Hard-working Tasmanian teachers starved of acknowledgement

TASMANIAN teachers and school staff are less than impressed with a government determined to spin figures and claim credit for student retention rates.

Not only are the selective figures used by the government misleading, claiming credit overlooks our hardworking teachers and school staff who go over and above every day to keep students engaged in learning.

Any credit should rightfully go to them.

Just as perplexing was the Mercury [Editorial 22/02/2021] giving the government a pat on the back for its “good job with this policy”, even after new figures confirm retention numbers (fulltime and part-time) in Tasmania holding at around 80 percent since the Liberals formed government in 2014.

In fact, our public colleges have been performing above the national average for many years when it comes to retention and it is below average retention in non-government schools that brings our statewide figures down.

Spruiking a spurious improvement in student retention rates was an especially interesting boast by the Government amid new ABS figures showing a drop in Year 11-12 student retention rates, as pointed out by Tasmanian economist Saul Eslake.

Lies, damned lies, and statistics.

It is all a distraction really from what the government does not want you to know: the school funding agreement signed by our state and federal Liberal governments guarantees that our public schools will remain underfunded.

The problem could not be clearer:

The federal government sets a Schooling Resource Standard (SRS) based on the resources that a school needs to meet their students’ needs.

The state-federal school funding agreement leaves every public school behind this minimum standard right through to 2027, possibly longer.

The federal government has capped their public-school funding contribution at 20 percent of their needs (the SRS). The Tasmanian Government has agreed to meet only 75 percent of the funding required, so every school is left five percent short.

The Tasmanian Government will not even achieve that 75 percent commitment until 2027, so the shortfall is worse than that for students today and for the next six years.

Five percent is a big chunk of every school’s budget. It could mean extra teachers to reduce class sizes or deliver specialist classes like science, maths, languages, art, music, drama or technology.

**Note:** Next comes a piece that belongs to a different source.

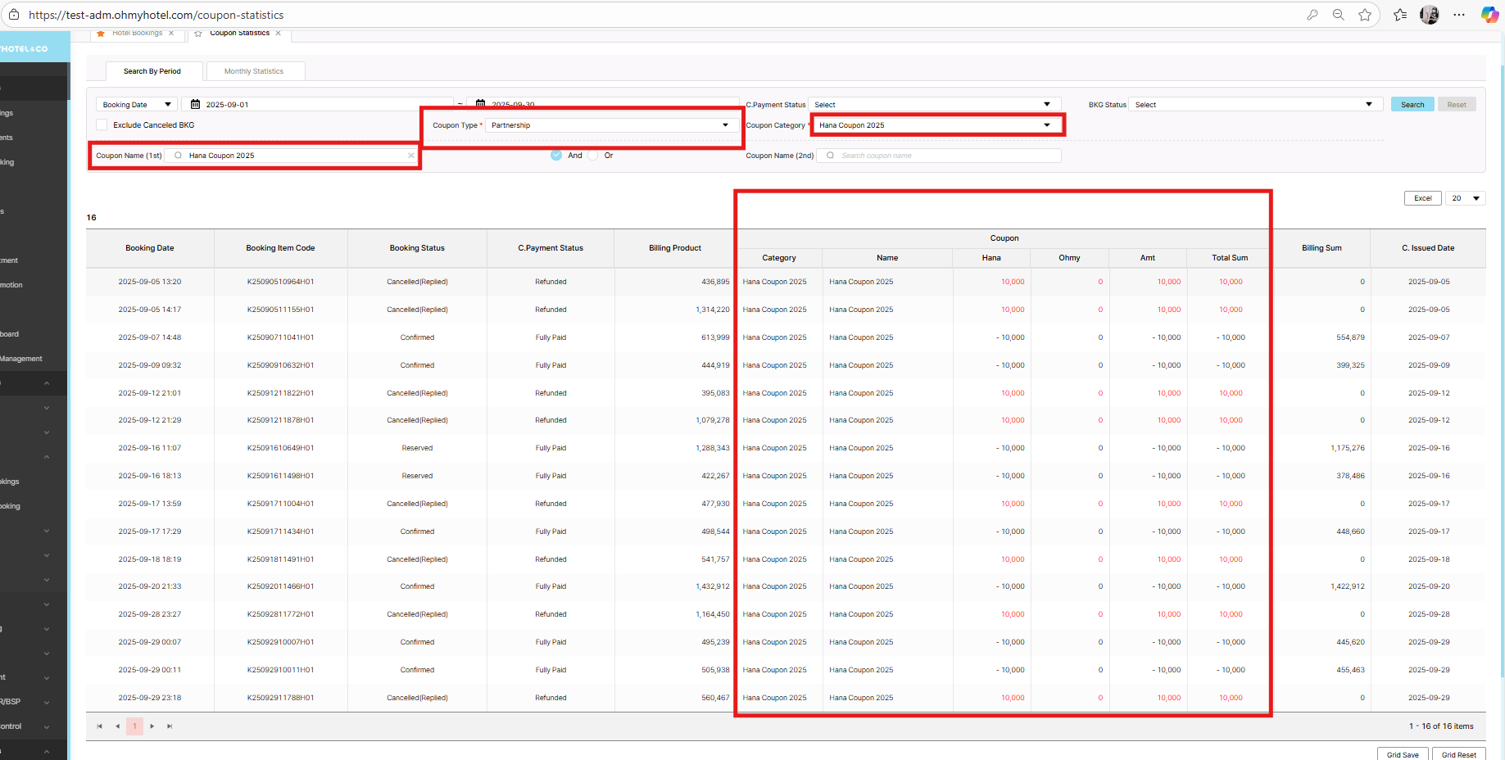Go to the last page of results
This screenshot has width=1505, height=760.
170,726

Five percent is additional education support personnel for students who most need it or administration staff to relieve the bureaucratic burden from teachers.

Five percent is why every teacher continues to spend an average of over $500 every year out of their own pockets on basic supplies for their students.

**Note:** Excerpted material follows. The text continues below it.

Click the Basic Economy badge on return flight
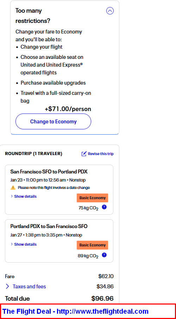click(x=93, y=245)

The shortfall is worse than five percent – an accounting trick counts a further four percent of state government funding that never reaches a school budget to be included in their contribution.

That is around $1.2 BILLION short of what governments know our schools and students need right out to 2027.

A billion is a big number, impossible for us to grasp really. It is around $6 million missing, on average, from each Tasmanian public school.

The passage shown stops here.